Fawns, especially, are vulnerable to weight loss.  Depending on when they were born, their dams’ ability to produce milk, and whether or not they were a twin, underweight fawns do not have very much extra tissues to metabolize in times of environmental stress.  During these times, if the fawns cannot get some increased energy, either from forage or supplements, they may suffer severe cold stress and die. 

Improving both protein and energy intakes can come from supplemental feeds or food plots.  In the winter in west Texas, it is very difficult to have successful food plots.  The exception seems to be the group of plants called “small grains” for planted for forage. 

Wheat, oats, rye, barley, and the hybrid of wheat and rye called tritacale are all adapted to dry areas and can provide lots of high quality grazing for deer, if they are kept in a vegetative stage of less then three inches in length.  If the leaves are longer than three inches, the fiber level in the forage is such that deer don’t digest it as efficiently as when shorter.

Other plants such as vetches, winter peas, and turnips, to name a few, also can provide very good food plot forage, as long as they are adapted to your area and have the moisture to grow.  Any food plot that has young, vegetative plants that the deer can, and will, eat will increase their protein and energy intake. 

However, many managers don’t have the time, right type of soil, sufficient moisture, or the equipment to plant food plots.  In those cases, you have to look at supplemental feeds to provide the nutrients for the fawns. 

Many people feed corn through spin-type feeders as a bait, and energy source, during the hunting season.  While this does provide energy and a low level of protein, the amount of corn available per head per day is generally not enough to have much of a nutritional impact on the deer, let alone fawns.  If you could provide a protein supplement, or protein-corn mix, during this time, even if in timed feeders, or fed on the roads during the day, it would be very helpful for the fawns, as well as the does and bucks who may need the extra protein and minerals.

Another problem is that most hunters quit feeding corn, or other supplements, after hunting season, when forage is at its lowest availability and nutrient quality, creating a situation guaranteed to stress the young fawns who need nutritional help. 

In lieu of food plots, the best way to supplement nutrients to help fawns grow, develop, and survive is to provide a high protein type of pellet, or at the least a corn and protein pellet mixture in sufficient amounts for the fawns to receive from 0.25 to 0.50 lbs./day or greater.  This level of supplement won’t make them gain ½ pound a day, but it should give them enough supplemental protein and energy to have a positive gain and to develop as they should.

### Records
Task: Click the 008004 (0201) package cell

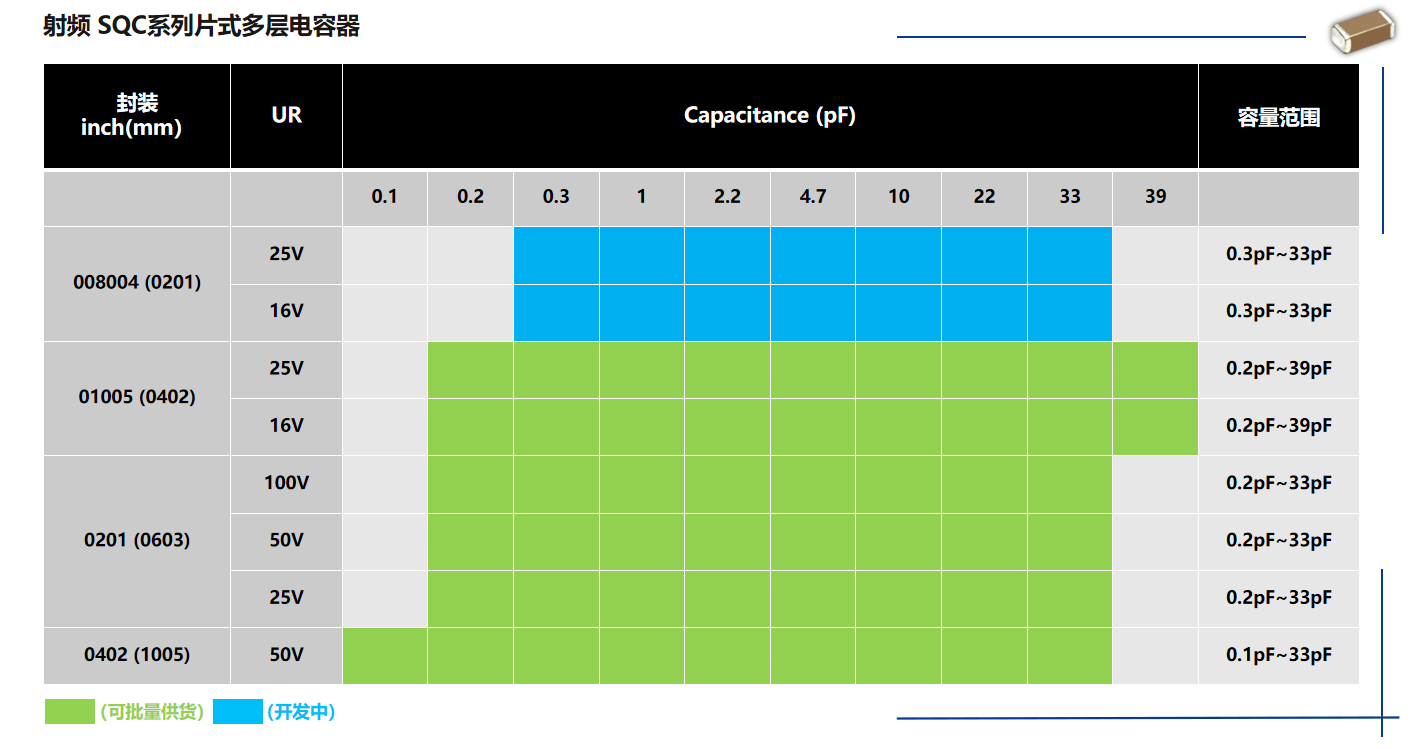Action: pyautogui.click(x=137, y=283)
---
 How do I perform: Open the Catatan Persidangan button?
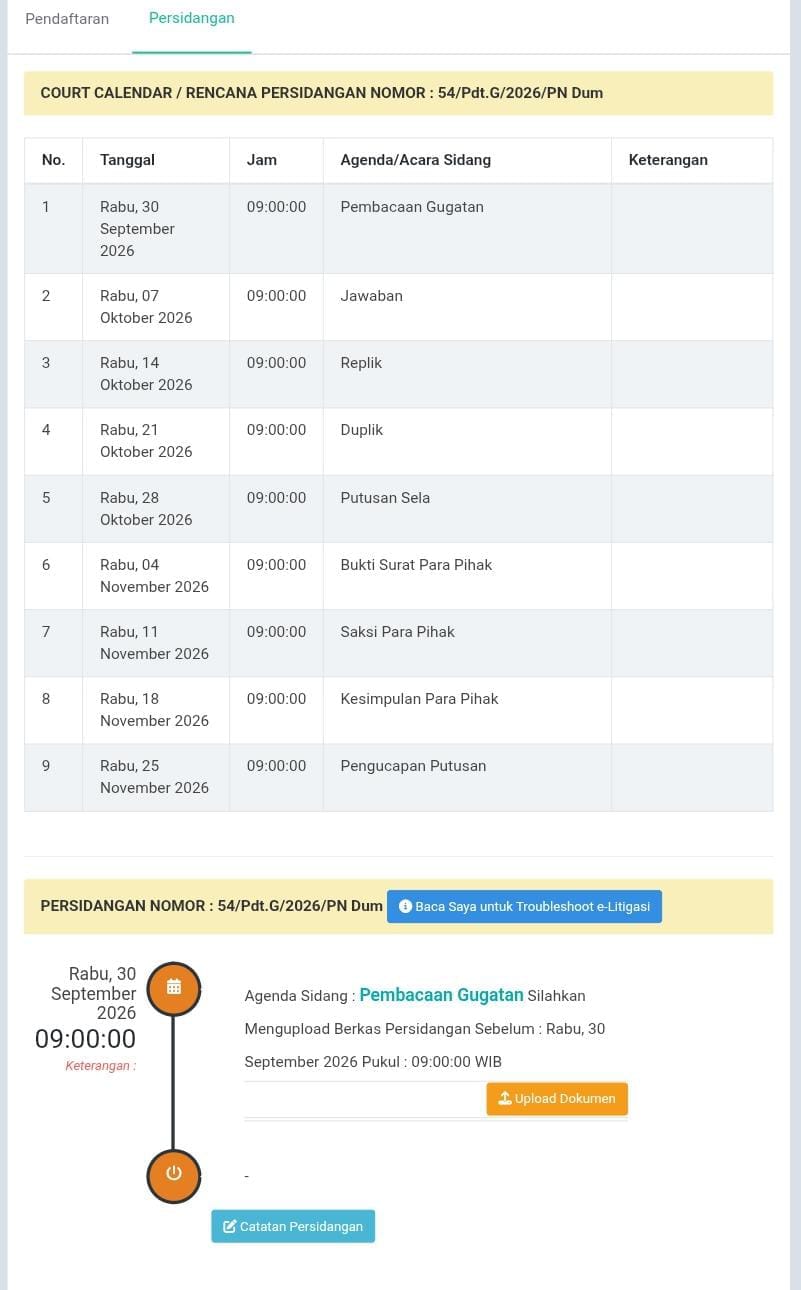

### Work task 1
According to the text on feeding deer fawns, how short should the leaves of small grains be kept so that deer digest them efficiently?
### Work task 2
List everything that the text on feeding deer fawns says many managers lack for planting food plots.
### Work task 3
Write what comes next in the text on feeding deer fawns, picking up after its final sentence.

### Exercise response 1
They should be kept in a vegetative stage of less than three inches in length.

### Exercise response 2
Time, the right type of soil, sufficient moisture, and the equipment to plant food plots.

### Exercise response 3
Just providing the feed is not enough to help the fawns.  You also have to make sure it is available to the fawns. 

I have seen many deer managers fence fawns out of feeding pens in situations where there are livestock and/or feral hogs they are trying to keep out of their feed pens.  A weaned fawn really can’t jump a four foot fence.  If you have to fence your feed pens, leave some parts only three foot high.  Fawns can clear that pretty well as long as they are healthy.

Also, in gravity-flow type feeders, remember that a fawn cannot reach as high as the bucks and does.  While everyone is trying to keep raccoons and turkeys from eating too much feed, if you keep it out of reach of the fawns, it is not helping them.  The amount of feed that falls on the ground from feeders is not sufficient to provide the nutrient levels the fawns need.  There are fawn spouts that you can add to gravity-flow feeders to make the feed available to the fawns. 

There is no doubt that fawns can, and do, grow and develop into mature deer without help from supplemental feeding.  However, there is also lots of observations from deer managers that fawns that receive a higher level of nutrition grow into larger deer with higher productivity, whether you measure productivity as antler growth, fawn production, or body size. 

If you want your deer herd to continue to improve in however you measure productivity, you must help the fawn crop make it through that first winter.   Helping them now will pay off with improved hunting opportunities in later years.